The tension or mismatch between the stark domestic materialism of the novel and the dream-like fairy tale elements is unlike anything I have ever seen.  In a curious scene, the hero Bao-yu is visiting the family of Aroma, his chamber-wife (his servant and sexual partner – he is, what, 14 here, and she is 15?):

… she reached out and took the Magic Jade from his neck.

“Here’s something that will interest you all,” she said, holding it out to the others.  “You know how often you’ve spoken about that wonderful jade of Master Bao’s and said how much you’d give for a look at it?  Well, here it is!  Now you can look to your heart’s content.  There you are, that’s all it is!  Not so wonderful, really, is it?”

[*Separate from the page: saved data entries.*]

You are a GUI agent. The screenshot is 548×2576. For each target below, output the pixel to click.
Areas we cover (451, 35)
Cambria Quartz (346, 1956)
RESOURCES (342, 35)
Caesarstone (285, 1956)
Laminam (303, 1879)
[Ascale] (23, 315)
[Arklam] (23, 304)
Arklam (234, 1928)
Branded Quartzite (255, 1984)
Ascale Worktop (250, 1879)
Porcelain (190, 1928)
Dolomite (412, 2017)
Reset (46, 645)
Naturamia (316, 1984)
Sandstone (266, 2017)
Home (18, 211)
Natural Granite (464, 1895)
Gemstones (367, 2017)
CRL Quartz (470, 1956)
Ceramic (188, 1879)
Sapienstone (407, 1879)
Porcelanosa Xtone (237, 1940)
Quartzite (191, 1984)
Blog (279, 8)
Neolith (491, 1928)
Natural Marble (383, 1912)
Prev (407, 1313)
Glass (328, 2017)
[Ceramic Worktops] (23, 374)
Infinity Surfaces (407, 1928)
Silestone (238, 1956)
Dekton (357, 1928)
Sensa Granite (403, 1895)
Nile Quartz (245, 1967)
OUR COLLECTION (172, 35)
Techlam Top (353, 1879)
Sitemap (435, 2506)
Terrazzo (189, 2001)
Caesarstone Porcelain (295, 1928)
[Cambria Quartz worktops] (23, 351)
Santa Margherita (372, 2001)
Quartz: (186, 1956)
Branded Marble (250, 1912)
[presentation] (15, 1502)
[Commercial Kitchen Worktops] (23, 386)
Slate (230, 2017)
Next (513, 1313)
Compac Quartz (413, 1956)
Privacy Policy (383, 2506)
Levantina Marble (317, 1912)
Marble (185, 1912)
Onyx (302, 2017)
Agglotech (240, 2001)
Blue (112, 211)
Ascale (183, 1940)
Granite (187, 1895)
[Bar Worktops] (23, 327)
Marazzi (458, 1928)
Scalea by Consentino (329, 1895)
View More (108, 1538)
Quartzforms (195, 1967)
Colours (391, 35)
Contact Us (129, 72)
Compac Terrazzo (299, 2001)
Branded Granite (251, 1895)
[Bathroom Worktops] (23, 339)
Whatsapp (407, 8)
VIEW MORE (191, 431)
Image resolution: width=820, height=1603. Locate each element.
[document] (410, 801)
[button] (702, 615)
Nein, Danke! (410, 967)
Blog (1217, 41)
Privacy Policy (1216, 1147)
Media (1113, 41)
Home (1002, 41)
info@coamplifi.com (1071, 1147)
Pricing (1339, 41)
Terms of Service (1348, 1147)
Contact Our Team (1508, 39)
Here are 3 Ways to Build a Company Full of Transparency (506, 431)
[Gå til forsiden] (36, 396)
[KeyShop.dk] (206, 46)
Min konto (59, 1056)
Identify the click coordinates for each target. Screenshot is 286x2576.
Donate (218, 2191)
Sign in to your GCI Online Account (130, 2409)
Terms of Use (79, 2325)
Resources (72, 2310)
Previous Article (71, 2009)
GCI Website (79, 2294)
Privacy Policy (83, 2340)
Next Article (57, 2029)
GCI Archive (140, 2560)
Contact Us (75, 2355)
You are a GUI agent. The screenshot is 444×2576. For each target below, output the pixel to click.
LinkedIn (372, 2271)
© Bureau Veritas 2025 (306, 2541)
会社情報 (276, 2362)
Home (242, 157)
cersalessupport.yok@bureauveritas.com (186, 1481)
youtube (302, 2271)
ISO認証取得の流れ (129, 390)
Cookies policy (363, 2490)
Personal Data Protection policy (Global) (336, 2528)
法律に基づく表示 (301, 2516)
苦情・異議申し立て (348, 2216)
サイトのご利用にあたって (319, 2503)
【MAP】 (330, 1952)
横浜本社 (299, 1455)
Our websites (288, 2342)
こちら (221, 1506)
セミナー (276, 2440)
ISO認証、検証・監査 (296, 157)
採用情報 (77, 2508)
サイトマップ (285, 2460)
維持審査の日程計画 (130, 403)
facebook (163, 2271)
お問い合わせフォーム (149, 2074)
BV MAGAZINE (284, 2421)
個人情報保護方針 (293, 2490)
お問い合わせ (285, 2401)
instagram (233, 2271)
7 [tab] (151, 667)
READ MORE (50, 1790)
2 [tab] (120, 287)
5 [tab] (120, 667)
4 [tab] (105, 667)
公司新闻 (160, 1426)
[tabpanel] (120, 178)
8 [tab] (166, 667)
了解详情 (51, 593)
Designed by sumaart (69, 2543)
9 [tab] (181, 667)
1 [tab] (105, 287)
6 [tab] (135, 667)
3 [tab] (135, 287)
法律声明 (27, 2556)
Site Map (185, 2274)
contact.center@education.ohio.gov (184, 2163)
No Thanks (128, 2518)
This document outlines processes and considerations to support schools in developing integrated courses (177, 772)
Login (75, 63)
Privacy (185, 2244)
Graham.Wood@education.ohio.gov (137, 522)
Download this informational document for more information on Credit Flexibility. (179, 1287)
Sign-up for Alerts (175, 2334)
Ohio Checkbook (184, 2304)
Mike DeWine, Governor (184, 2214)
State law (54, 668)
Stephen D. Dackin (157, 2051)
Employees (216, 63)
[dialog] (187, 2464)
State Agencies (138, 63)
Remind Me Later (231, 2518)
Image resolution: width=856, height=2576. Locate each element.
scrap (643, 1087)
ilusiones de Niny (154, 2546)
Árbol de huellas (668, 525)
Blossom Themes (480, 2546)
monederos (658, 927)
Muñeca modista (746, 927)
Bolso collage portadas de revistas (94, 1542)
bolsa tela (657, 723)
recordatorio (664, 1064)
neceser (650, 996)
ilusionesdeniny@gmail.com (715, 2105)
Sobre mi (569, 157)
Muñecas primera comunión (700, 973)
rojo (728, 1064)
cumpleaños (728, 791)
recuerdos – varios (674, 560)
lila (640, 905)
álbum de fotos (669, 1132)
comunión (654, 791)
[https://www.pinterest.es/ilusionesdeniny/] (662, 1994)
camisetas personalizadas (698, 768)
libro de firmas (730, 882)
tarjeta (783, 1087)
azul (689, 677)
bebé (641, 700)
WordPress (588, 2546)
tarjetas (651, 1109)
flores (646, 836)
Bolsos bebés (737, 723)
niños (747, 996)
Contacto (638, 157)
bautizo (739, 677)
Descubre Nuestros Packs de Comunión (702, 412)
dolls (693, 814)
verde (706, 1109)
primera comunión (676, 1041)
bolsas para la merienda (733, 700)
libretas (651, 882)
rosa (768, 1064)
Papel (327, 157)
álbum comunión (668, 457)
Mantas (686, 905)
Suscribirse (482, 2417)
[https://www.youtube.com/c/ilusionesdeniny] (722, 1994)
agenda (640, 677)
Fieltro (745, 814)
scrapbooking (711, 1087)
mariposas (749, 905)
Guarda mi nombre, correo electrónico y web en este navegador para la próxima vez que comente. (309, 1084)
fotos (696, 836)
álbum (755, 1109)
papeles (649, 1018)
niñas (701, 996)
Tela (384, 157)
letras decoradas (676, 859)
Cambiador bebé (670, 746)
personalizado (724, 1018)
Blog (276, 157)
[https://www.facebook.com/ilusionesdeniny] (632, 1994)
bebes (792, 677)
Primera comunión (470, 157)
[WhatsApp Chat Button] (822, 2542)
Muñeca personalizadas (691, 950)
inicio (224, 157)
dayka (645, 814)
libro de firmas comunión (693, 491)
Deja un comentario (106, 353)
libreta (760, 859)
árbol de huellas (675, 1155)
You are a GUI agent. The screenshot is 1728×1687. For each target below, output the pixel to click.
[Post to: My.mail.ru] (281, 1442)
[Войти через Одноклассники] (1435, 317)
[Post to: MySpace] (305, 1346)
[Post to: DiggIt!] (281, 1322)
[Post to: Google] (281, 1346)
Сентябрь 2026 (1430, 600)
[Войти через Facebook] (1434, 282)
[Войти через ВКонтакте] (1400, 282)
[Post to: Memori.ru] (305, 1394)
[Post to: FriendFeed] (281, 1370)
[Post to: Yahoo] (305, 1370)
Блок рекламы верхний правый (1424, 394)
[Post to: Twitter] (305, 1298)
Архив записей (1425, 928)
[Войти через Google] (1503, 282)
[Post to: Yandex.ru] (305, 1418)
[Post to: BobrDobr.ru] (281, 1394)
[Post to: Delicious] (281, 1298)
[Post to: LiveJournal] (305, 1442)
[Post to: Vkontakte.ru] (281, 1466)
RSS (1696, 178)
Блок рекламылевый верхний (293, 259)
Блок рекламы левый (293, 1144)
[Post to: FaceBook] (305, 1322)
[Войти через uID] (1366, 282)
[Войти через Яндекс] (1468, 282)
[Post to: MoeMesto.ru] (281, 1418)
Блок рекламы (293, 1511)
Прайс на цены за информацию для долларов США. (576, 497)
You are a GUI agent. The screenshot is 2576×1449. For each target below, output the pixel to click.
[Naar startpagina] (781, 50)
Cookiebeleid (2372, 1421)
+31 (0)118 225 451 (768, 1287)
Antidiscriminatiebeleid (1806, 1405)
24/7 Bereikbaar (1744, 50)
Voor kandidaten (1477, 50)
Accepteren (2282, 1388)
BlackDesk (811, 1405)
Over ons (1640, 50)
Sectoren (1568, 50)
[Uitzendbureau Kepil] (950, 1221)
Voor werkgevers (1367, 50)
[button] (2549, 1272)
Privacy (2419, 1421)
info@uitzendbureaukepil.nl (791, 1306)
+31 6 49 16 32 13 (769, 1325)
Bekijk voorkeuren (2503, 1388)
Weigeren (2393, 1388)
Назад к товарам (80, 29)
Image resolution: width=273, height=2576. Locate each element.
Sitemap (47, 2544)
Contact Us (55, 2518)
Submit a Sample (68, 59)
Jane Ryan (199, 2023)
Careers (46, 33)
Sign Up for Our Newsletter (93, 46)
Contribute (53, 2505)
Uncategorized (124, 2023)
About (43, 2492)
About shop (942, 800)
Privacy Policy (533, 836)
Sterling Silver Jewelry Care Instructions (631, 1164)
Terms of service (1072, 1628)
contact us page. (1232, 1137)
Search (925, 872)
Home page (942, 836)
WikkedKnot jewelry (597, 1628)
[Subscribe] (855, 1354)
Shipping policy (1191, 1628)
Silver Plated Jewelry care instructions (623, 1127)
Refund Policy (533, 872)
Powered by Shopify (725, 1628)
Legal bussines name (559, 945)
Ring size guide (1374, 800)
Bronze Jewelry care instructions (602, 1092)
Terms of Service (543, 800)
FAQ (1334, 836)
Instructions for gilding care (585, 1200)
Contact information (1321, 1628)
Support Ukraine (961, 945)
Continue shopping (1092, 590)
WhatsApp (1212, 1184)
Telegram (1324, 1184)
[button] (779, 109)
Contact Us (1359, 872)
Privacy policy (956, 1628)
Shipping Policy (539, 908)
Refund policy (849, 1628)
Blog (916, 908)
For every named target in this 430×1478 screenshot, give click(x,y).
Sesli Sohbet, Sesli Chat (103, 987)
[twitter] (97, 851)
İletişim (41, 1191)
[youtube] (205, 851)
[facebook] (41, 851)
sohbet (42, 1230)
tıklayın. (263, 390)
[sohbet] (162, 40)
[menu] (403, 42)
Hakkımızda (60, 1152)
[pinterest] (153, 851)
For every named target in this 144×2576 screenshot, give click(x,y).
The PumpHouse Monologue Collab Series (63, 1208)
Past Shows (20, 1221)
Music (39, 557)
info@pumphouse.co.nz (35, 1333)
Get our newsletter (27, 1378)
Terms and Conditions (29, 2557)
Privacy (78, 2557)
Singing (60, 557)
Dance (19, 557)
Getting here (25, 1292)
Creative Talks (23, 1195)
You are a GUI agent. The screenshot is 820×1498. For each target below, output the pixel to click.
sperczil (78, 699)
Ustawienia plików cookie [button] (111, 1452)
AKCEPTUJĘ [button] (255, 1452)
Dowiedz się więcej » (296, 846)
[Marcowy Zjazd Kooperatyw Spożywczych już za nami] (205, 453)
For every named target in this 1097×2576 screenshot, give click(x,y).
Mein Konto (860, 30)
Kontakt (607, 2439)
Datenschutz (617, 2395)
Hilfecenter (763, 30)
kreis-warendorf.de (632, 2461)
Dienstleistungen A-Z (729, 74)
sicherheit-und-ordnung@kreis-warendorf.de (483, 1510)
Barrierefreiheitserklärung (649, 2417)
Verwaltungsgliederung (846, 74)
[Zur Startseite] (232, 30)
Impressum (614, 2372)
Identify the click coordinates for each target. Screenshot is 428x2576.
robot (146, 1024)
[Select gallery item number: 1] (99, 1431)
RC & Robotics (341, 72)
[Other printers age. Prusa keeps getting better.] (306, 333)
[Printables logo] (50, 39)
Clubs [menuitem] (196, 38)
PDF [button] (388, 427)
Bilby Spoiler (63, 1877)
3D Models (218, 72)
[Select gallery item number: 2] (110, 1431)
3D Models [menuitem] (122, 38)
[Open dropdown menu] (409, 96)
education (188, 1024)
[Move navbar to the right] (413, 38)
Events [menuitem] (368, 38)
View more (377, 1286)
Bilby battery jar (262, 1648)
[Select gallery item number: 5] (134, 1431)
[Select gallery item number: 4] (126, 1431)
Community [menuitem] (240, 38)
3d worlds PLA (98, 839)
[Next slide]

They passed it from hand to hand, and when it had gone full circle and all had examined it, she hung it once more around his neck.  (Ch. 19, 382)

Pure anti-climax.  What should be “wonderful” is just another bit of jewelry.  The jade does save Bao-yu’s life at the end of this first volume, when a magical monk last seen several hundred pages earlier uses it to remove a witch’s curse from Bao-yu and his mother.  I take, perhaps wrongly, the fortuitous appearance of the monk as part of the fairy story and the witch’s curse, purchased by an envious, villainous aunt, as part of the domestic realism.

As a sociological novel, a place to go for insight into Chinese culture, I have no doubt that The Story of the Stone deserves the label of “greatest.”  All of the little rituals and interpersonal relations, the hierarchies, the way the domestic world interacts with the outside world, the pettiness, the crass money-grubbing, the astounding clothes and furniture (the food is abundant but sadly not described) – of course all of this is highly interesting.  Is it artistically interesting, though?  One more post, back to the teenagers, back to that garden.


I borrowed another image from Wikipedia, this time one of a large album of scenes from the novel by late 19th century painter Sun Wen, one of those scenes where I wish I knew what they were eating.